C’est un exploit qui redore le blason de la diplomatie française. Après des semaines d’intenses négociations menées de concert avec les États-Unis, le président Emmanuel Macron vient de remporter une victoire diplomatique majeure au Proche-Orient avec l’annonce d’un cessez-le-feu au Liban. Un succès inespéré qui intervient à point nommé, quelques jours seulement avant une visite d’État prévue en Arabie saoudite.
Le retour en force de la France au Proche-Orient
Pour les experts, cette trêve marque un retour en grâce spectaculaire de la diplomatie française dans une région où son influence s’était érodée ces dernières années. « Le Liban réhabilite le rôle de la France au Proche-Orient », analyse un spécialiste du monde arabe. Un constat partagé par de nombreux observateurs qui saluent « un succès » pour Paris, après l’échec cuisant de septembre dernier où une initiative similaire avait été torpillée au dernier moment par Israël.
Macron et Biden, un tandem efficace
Selon des sources proches du dossier, Emmanuel Macron, très investi personnellement, est resté activement engagé dans les négociations aux côtés des Américains. Et ce malgré les réticences israéliennes, le Premier ministre Benjamin Netanyahu étant connu pour ses relations tendues avec le président français. Un engagement payant, salué par Joe Biden lui-même qui a tenu à remercier son homologue pour « son partenariat » dans ce dossier sensible, entre Israël et le Hezbollah libanais.
La France, un interlocuteur indispensable
D’après plusieurs sources concordantes, Américains et Libanais ont d’ailleurs insisté pour que Paris reste dans le jeu, en raison notamment de ses contacts privilégiés avec le mouvement chiite libanais et son allié iranien. « Les Américains avaient besoin de nous pour le Hezbollah », confie un diplomate français. Une « plus-value » hexagonale traditionnelle qui a permis à la France de retrouver sa « place » entre les différents acteurs de la région.
Un succès bienvenu pour Macron
Pour Emmanuel Macron, en difficulté sur le plan intérieur depuis l’échec de la dissolution de l’Assemblée nationale en juin, cette victoire diplomatique tombe à pic. Elle lui offre une bouffée d’oxygène sur la scène internationale, où ses efforts, de la Libye à l’Ukraine, n’ont jusqu’ici guère été couronnés de succès, lui attirant même de vives critiques pour son dialogue maintenu avec Vladimir Poutine après le début de la guerre.
Un atout pour la visite en Arabie saoudite
Ce succès constitue également un atout de poids à quelques jours de sa visite d’État en Arabie saoudite, du 2 au 4 février. Le président français pourrait en profiter pour tenter d' »embarquer les Saoudiens » en faveur d’une stabilisation, notamment financière, du Liban, ancien protectorat français en proie à une grave crise institutionnelle depuis 2020. Même si le prince héritier Mohammed ben Salmane ne partage peut-être pas cet objectif.
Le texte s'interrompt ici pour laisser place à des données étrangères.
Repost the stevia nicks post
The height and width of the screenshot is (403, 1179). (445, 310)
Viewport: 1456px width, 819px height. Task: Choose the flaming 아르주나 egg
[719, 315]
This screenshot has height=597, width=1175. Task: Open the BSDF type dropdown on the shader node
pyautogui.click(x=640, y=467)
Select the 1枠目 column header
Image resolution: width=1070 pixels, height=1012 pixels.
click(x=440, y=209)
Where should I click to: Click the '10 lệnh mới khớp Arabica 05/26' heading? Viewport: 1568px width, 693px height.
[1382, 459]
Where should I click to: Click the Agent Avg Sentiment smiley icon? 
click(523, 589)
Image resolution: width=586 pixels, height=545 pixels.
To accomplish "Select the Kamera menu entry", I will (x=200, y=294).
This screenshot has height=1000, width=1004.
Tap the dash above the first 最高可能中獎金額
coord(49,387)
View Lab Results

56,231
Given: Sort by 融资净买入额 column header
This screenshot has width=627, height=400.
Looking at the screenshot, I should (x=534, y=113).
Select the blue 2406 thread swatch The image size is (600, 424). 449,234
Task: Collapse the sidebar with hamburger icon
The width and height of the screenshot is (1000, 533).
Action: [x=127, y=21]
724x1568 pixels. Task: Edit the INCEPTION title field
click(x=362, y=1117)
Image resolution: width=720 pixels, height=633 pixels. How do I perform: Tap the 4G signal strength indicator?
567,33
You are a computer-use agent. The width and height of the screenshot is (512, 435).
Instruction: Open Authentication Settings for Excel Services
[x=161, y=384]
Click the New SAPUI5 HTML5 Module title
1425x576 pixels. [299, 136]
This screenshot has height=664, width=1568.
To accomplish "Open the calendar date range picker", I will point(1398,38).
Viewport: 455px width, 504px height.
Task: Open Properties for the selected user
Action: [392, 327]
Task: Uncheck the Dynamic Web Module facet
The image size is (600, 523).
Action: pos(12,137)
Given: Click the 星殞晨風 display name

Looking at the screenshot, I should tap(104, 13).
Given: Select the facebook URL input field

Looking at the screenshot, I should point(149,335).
Les défis de la mise en œuvre
Au-delà de l’annonce, le chemin s’annonce encore long pour une mise en œuvre effective du cessez-le-feu sur le terrain. Paris et Washington ont promis de « veiller » au respect de la trêve. Mais Israël a d’ores et déjà prévenu qu’il conserverait une « totale liberté d’action militaire » au Liban, en « accord » avec les États-Unis, et « répondrait » en cas de violation par le Hezbollah. Avec une armée libanaise aux moyens limités pour s’interposer, « la France est face à une mission délicate », avertit un expert : « conserver son indépendance et sa ligne d’influence, tout en gardant la confiance de tous les acteurs ».
Une équation complexe qui sera scrutée de près lors de la tournée saoudienne d’Emmanuel Macron. Car ce premier succès, aussi éclatant soit-il, ne sera vraiment une victoire que s’il débouche sur une paix durable. Le président français en est pleinement conscient. Tout l’enjeu est désormais de transformer l’essai, en avançant, pas après pas, sur le chemin sinueux d’une stabilisation pérenne du Liban et, au-delà, de l’ensemble de la région. Un défi de taille pour la diplomatie française, de retour aux avant-postes sur l’échiquier moyen-oriental.